Directions for this task
Reproduce each of the entries that follow, exactly.

=== Begin Enclosure ===

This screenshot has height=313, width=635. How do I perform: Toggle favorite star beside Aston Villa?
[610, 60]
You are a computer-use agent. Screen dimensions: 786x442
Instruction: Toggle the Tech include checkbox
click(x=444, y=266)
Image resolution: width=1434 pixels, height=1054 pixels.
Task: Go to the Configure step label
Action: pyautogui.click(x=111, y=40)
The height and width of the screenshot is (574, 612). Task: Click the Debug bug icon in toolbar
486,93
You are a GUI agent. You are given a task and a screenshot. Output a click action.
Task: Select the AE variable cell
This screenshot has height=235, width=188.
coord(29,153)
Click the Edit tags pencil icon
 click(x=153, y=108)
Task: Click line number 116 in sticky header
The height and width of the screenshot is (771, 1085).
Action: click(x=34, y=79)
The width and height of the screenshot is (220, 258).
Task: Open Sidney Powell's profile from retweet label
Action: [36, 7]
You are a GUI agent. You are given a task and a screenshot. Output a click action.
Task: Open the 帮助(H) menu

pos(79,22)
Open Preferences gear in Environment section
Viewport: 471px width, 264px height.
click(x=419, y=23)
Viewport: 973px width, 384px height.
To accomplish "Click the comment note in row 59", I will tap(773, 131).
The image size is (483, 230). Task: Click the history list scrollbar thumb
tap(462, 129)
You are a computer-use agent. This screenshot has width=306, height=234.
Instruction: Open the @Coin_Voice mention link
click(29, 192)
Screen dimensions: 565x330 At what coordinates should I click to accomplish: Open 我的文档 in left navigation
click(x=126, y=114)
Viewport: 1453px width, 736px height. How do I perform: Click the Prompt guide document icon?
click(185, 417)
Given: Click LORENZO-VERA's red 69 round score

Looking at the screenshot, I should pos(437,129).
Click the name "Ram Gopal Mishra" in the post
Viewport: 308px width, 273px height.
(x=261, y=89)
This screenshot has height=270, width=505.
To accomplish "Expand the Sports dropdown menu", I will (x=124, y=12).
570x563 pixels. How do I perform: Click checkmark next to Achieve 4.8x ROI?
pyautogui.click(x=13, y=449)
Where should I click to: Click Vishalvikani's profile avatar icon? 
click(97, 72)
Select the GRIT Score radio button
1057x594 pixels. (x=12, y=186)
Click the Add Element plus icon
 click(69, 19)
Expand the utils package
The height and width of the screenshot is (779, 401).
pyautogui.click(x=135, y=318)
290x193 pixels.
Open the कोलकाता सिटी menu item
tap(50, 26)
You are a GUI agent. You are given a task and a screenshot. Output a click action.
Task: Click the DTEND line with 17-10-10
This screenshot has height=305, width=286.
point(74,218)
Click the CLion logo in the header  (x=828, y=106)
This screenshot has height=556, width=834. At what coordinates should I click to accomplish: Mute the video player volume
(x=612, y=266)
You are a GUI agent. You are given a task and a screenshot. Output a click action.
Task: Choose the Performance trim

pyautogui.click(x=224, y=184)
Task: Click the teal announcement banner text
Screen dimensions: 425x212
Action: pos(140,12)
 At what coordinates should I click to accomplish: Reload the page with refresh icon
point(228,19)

=== End Enclosure ===

Problem solution
This screenshot has height=313, width=635. How do I perform: Toggle favorite star beside Aston Villa?
[610, 60]
You are a computer-use agent. Screen dimensions: 786x442
Instruction: Toggle the Tech include checkbox
click(x=444, y=266)
Image resolution: width=1434 pixels, height=1054 pixels.
Task: Go to the Configure step label
Action: pyautogui.click(x=111, y=40)
The height and width of the screenshot is (574, 612). Task: Click the Debug bug icon in toolbar
486,93
You are a GUI agent. You are given a task and a screenshot. Output a click action.
Task: Select the AE variable cell
This screenshot has height=235, width=188.
coord(29,153)
Click the Edit tags pencil icon
 click(x=153, y=108)
Task: Click line number 116 in sticky header
The height and width of the screenshot is (771, 1085).
Action: click(x=34, y=79)
The width and height of the screenshot is (220, 258).
Task: Open Sidney Powell's profile from retweet label
Action: [36, 7]
You are a GUI agent. You are given a task and a screenshot. Output a click action.
Task: Open the 帮助(H) menu

pos(79,22)
Open Preferences gear in Environment section
Viewport: 471px width, 264px height.
click(x=419, y=23)
Viewport: 973px width, 384px height.
To accomplish "Click the comment note in row 59", I will tap(773, 131).
The image size is (483, 230). Task: Click the history list scrollbar thumb
tap(462, 129)
You are a computer-use agent. This screenshot has width=306, height=234.
Instruction: Open the @Coin_Voice mention link
click(29, 192)
Screen dimensions: 565x330 At what coordinates should I click to accomplish: Open 我的文档 in left navigation
click(x=126, y=114)
Viewport: 1453px width, 736px height. How do I perform: Click the Prompt guide document icon?
click(185, 417)
Given: Click LORENZO-VERA's red 69 round score

Looking at the screenshot, I should pos(437,129).
Click the name "Ram Gopal Mishra" in the post
Viewport: 308px width, 273px height.
(x=261, y=89)
This screenshot has height=270, width=505.
To accomplish "Expand the Sports dropdown menu", I will (x=124, y=12).
570x563 pixels. How do I perform: Click checkmark next to Achieve 4.8x ROI?
pyautogui.click(x=13, y=449)
Where should I click to: Click Vishalvikani's profile avatar icon? 
click(97, 72)
Select the GRIT Score radio button
1057x594 pixels. (x=12, y=186)
Click the Add Element plus icon
 click(69, 19)
Expand the utils package
The height and width of the screenshot is (779, 401).
pyautogui.click(x=135, y=318)
290x193 pixels.
Open the कोलकाता सिटी menu item
tap(50, 26)
You are a GUI agent. You are given a task and a screenshot. Output a click action.
Task: Click the DTEND line with 17-10-10
This screenshot has height=305, width=286.
point(74,218)
Click the CLion logo in the header  (x=828, y=106)
This screenshot has height=556, width=834. At what coordinates should I click to accomplish: Mute the video player volume
(x=612, y=266)
You are a GUI agent. You are given a task and a screenshot. Output a click action.
Task: Choose the Performance trim

pyautogui.click(x=224, y=184)
Task: Click the teal announcement banner text
Screen dimensions: 425x212
Action: pos(140,12)
 At what coordinates should I click to accomplish: Reload the page with refresh icon
point(228,19)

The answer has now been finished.